Second, I went to my locked up office in my school yesterday to teach a couple girls some drawing basics (they found out I can draw and immediately decided to have art tutoring instead of English tutoring.) to find the door still locked but the room ransacked. We are on the second storey of a massive Communist-built cement cage of a building. There is no climbing in through our window, but it has happened before (and before I had school materials to lock up) that some gang or other of students jimmied our lock and wrote naughty words in Russian on the floor. This time the wrote nothing, but tore up some posters and knicked all my pens/pencils/markers and chalk and candy. They scattered my books all over the floor and up-ended a bag of garbage in one corner -- taking the bag. Such bags cost a leu a piece. One leu = 8 or 9 cents.

Lastly, and most like a horror film: I woke up this morning to strange noises. Small, but definite. At first I tried to block it out and return to the very nice dream about travelling in a car, but was too curious to do it. I had to look. What a weird sound. Like a dry rain falling in the third of my room dominated by my computer, printer and collaging supplies.

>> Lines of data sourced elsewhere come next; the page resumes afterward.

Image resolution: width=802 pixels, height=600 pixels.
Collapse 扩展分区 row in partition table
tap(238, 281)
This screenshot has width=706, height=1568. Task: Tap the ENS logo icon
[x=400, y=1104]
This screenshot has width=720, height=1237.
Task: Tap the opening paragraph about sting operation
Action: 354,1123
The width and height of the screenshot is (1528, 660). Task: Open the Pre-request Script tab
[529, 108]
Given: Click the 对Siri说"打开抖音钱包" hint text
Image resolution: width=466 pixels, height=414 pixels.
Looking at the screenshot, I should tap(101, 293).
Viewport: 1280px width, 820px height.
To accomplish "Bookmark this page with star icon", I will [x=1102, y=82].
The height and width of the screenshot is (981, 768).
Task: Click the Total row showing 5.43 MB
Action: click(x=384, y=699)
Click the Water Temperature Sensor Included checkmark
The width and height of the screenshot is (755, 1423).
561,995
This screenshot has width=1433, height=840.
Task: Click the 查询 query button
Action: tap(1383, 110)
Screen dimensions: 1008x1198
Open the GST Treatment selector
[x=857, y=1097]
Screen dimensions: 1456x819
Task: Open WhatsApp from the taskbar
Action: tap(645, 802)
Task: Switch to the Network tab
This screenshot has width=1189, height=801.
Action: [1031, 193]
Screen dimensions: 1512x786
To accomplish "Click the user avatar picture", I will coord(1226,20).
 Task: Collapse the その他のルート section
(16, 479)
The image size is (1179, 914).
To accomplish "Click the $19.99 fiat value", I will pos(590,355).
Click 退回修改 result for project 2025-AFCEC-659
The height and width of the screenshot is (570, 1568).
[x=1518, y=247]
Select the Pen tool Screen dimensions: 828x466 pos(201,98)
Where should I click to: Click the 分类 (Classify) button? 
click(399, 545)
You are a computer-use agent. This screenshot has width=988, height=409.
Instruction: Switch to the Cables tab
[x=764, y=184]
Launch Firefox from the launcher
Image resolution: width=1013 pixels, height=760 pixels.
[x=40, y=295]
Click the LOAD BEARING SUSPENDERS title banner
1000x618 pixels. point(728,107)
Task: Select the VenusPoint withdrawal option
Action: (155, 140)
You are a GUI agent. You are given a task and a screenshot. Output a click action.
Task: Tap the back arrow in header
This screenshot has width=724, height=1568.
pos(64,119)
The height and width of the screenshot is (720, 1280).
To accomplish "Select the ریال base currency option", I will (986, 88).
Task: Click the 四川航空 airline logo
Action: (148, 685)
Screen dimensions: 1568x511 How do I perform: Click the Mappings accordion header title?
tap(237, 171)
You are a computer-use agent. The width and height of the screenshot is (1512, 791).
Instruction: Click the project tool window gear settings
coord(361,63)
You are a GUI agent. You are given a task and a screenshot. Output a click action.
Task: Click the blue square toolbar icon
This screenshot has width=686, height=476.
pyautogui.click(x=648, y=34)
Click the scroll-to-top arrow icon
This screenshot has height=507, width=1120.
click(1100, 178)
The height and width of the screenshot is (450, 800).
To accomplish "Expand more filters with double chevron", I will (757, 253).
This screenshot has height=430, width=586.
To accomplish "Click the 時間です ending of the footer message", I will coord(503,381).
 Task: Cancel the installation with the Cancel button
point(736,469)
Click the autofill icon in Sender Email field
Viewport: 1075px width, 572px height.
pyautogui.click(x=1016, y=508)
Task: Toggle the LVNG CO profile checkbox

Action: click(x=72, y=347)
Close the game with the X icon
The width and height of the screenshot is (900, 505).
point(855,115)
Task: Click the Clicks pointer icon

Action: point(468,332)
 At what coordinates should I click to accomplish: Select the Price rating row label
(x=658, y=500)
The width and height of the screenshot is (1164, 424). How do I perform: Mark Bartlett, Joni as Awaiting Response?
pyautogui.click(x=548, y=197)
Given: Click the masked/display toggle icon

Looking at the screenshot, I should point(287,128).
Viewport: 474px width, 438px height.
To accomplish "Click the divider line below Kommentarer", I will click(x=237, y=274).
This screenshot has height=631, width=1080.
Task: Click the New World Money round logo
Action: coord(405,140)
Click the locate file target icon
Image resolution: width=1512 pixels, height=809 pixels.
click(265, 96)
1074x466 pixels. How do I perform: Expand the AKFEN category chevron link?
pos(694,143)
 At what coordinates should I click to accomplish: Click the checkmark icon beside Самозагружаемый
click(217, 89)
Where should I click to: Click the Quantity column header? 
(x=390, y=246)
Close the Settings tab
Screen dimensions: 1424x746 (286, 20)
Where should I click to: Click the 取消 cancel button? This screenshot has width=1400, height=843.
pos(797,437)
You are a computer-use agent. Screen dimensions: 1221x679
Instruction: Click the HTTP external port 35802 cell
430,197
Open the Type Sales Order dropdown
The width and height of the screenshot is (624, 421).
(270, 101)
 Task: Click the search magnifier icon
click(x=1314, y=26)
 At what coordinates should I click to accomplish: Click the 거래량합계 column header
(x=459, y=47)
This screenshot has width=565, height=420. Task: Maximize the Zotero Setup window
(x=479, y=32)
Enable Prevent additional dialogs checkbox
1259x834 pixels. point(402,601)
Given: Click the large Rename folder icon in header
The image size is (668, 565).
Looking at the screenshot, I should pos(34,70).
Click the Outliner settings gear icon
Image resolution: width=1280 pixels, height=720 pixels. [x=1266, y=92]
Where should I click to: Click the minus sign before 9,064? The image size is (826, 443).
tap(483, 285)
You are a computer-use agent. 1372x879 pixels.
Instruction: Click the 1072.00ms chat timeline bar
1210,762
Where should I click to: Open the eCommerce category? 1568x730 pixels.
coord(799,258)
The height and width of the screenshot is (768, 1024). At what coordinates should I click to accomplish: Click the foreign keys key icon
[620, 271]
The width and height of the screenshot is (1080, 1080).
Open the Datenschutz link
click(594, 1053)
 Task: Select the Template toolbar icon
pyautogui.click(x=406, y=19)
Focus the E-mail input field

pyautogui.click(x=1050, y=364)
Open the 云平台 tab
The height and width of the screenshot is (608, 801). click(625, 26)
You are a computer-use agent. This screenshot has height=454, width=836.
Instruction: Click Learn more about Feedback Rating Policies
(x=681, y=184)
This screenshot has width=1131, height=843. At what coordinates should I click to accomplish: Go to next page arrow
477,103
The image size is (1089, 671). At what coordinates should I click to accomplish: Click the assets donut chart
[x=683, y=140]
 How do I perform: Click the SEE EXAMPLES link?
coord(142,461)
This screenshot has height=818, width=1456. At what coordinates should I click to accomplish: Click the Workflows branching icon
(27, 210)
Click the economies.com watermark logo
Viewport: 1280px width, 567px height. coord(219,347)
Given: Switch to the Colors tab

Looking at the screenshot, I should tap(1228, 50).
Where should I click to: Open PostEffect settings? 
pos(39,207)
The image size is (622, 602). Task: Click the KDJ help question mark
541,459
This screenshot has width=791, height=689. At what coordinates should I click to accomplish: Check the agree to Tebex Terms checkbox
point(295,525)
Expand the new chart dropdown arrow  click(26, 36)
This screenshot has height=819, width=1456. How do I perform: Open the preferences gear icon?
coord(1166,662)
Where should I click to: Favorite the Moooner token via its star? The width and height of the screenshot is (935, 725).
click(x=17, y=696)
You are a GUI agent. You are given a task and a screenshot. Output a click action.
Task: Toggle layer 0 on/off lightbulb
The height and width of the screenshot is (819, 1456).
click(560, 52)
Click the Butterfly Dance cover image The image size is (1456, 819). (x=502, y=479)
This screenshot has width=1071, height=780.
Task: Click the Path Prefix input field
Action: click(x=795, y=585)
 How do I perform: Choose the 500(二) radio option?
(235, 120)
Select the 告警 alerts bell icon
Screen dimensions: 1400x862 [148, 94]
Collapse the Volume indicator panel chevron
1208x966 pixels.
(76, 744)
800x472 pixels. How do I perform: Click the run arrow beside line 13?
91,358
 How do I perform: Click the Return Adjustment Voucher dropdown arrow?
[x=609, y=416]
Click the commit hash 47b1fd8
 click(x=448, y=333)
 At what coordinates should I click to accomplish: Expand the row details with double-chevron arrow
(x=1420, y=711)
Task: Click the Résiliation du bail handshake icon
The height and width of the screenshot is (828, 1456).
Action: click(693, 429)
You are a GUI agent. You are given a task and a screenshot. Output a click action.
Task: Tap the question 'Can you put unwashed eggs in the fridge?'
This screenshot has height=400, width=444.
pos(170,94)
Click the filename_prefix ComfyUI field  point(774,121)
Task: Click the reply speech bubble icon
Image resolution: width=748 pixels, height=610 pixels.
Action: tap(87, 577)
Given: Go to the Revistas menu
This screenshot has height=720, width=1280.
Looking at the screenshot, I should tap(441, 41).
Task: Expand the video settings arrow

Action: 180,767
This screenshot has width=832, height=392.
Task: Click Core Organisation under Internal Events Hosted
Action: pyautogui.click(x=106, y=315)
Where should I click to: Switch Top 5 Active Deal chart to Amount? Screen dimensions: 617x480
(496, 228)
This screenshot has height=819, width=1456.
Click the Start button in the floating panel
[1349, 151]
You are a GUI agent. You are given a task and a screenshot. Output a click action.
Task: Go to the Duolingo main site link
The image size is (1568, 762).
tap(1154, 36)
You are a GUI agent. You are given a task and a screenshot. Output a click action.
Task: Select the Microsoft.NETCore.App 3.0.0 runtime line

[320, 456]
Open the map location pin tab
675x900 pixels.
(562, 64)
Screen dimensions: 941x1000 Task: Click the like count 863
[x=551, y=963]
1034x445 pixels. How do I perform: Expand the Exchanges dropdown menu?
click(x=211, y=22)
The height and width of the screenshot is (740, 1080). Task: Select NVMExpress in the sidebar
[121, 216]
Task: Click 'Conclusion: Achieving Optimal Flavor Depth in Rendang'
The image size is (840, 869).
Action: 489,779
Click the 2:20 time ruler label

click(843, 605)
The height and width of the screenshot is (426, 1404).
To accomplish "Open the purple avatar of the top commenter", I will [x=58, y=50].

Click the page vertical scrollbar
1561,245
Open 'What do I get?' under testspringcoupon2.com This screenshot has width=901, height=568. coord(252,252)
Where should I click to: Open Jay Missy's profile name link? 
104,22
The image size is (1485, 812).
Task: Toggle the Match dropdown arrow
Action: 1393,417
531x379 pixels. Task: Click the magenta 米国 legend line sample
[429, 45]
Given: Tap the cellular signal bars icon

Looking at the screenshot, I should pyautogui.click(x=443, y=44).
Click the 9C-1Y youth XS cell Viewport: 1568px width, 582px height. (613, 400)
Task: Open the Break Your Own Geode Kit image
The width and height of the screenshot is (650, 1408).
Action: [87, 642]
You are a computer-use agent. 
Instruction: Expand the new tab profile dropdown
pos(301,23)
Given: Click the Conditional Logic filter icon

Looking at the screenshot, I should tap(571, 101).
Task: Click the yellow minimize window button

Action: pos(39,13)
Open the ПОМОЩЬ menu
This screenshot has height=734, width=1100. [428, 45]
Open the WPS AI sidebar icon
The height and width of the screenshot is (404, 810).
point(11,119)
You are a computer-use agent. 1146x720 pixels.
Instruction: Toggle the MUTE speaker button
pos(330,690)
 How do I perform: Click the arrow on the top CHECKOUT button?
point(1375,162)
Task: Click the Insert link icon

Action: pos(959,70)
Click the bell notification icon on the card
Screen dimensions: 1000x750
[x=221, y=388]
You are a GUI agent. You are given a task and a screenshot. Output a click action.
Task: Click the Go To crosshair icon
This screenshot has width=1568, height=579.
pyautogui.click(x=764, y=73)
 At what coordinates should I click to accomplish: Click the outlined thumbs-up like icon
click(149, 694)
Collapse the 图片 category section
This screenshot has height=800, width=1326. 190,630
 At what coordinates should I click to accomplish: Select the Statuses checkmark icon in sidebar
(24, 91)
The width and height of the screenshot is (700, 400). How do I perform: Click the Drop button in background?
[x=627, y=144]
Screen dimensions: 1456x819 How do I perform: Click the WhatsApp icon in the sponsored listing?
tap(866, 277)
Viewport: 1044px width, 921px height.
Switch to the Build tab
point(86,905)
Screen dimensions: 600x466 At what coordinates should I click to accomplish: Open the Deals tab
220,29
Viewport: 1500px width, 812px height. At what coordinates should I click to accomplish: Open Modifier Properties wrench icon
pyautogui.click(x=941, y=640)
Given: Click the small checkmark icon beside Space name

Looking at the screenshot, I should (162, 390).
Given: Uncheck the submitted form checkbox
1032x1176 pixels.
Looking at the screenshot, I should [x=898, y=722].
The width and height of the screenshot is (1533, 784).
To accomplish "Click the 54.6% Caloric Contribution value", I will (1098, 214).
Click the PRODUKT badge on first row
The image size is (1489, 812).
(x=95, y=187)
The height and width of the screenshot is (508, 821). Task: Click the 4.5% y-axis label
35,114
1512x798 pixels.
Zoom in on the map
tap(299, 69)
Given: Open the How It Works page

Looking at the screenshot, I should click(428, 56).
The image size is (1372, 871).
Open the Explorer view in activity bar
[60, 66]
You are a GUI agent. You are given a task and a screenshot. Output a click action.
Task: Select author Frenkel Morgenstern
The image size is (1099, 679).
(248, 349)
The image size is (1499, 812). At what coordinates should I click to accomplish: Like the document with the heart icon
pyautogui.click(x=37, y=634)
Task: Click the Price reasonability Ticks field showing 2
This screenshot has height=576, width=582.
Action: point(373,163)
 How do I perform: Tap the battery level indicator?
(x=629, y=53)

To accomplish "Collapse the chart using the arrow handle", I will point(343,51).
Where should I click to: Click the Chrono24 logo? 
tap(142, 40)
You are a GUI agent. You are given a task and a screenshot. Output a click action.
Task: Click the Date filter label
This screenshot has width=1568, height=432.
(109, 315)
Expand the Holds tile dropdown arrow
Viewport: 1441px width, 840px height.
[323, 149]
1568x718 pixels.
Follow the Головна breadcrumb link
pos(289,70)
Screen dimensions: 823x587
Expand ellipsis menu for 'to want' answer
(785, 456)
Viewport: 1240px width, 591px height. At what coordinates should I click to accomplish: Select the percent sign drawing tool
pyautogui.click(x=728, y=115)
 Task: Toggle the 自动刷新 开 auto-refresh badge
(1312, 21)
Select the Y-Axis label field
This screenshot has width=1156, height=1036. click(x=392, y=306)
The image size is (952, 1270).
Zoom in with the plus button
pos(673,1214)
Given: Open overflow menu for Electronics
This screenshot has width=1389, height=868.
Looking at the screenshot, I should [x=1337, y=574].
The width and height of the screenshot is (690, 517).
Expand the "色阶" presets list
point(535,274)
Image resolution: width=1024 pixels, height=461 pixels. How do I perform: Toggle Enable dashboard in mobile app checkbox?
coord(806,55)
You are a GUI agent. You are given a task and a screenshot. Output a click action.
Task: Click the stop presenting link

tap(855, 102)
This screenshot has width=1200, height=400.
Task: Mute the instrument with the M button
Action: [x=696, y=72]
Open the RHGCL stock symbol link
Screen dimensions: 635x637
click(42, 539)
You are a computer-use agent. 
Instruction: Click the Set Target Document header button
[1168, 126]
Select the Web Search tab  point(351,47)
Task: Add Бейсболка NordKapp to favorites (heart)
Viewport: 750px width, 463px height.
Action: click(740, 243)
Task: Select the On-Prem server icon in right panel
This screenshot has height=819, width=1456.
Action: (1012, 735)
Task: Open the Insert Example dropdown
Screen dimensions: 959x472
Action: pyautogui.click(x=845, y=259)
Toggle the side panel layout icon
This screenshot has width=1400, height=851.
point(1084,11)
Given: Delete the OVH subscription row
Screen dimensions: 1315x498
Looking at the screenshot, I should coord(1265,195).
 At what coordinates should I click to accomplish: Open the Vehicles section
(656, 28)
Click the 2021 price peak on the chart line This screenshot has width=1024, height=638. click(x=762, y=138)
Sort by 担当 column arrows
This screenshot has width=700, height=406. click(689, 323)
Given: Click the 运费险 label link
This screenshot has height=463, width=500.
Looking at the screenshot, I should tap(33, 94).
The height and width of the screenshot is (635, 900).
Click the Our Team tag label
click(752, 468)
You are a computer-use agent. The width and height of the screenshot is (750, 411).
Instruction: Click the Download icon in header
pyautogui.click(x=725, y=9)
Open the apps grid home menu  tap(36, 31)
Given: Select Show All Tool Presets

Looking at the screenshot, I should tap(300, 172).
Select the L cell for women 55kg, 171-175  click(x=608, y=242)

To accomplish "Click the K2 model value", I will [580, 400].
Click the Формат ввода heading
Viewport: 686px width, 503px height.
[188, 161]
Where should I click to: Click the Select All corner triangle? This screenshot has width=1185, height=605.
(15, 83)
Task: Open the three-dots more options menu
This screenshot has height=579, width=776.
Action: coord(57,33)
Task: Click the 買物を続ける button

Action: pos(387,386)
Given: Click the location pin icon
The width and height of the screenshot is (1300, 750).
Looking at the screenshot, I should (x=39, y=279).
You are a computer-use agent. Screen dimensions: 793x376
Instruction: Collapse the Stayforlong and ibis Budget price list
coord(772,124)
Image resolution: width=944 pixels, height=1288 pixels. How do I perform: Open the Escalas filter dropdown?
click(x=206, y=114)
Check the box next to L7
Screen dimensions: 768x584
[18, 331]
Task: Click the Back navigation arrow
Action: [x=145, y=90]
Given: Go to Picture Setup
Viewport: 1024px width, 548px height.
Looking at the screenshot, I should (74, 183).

Ie. my work zone. Flying ants in the answer. Flying ants of all sizes. Thousands of them. They were not there at midnight when I hung up the phone and turned off the light. Not one. They were just starting to land on my bed and figure out how to flap their wings when I woke up. They were so young they were still slightly damp and couldn't quite do it yet.

Assessed, I cleaned the area of things like extension cords and hardrives, magazines and glue. I moved the furniture and runner carpets, squishing as I went. The more I squished the more appeared. After a couple minutes everything was clear, but the clearness seemed only to invite more bugs to fill the wood-floor-void! Yep, seems pretty obvious now. Anyway, thus prepared I went in search of Maria. "How do I kill alot of bugs at once?" I asked her. She laughed and asked "termites?" I said yes. She opened a cupboard and shook a couple empty aerosol cans, finding them empty, put them back on the shelf. Found one nodded at some sound she heard, but I didn't and marched to my room, "Don't be scared!" she instructed. "I'm not scared, I'm angry" I replied, " I don't go in their space and overrun their things!" Ok, I couldn't figure out how to say "overrun" in Romanian, but that was the general idea. She sprayed them a couple times before there was just air coming out of the can, but she got a shot at the floor and a shot at my curtains (literally crawling with them, I'm glad I put on my glasses by this point or I would have thought myself delusional).

So, sprayed and empty she told me to sleep in the living room with Karen, the previous volunteer for this village who is staying with us a week and had asked me YESTERDAY if I had seen the termites. "no" i said. "oh, you would have seen them by now -- they must have sprayed this year." Karen woke up when Maria and I came in. Maria explained quickly and Karen apologized for cursing me.

This was three hours ago now, and there are no bugs in my room at all now. two sprays and they all went into hiding. The magazins are open finally so I'm off to spend the last of my June allowance on Raid.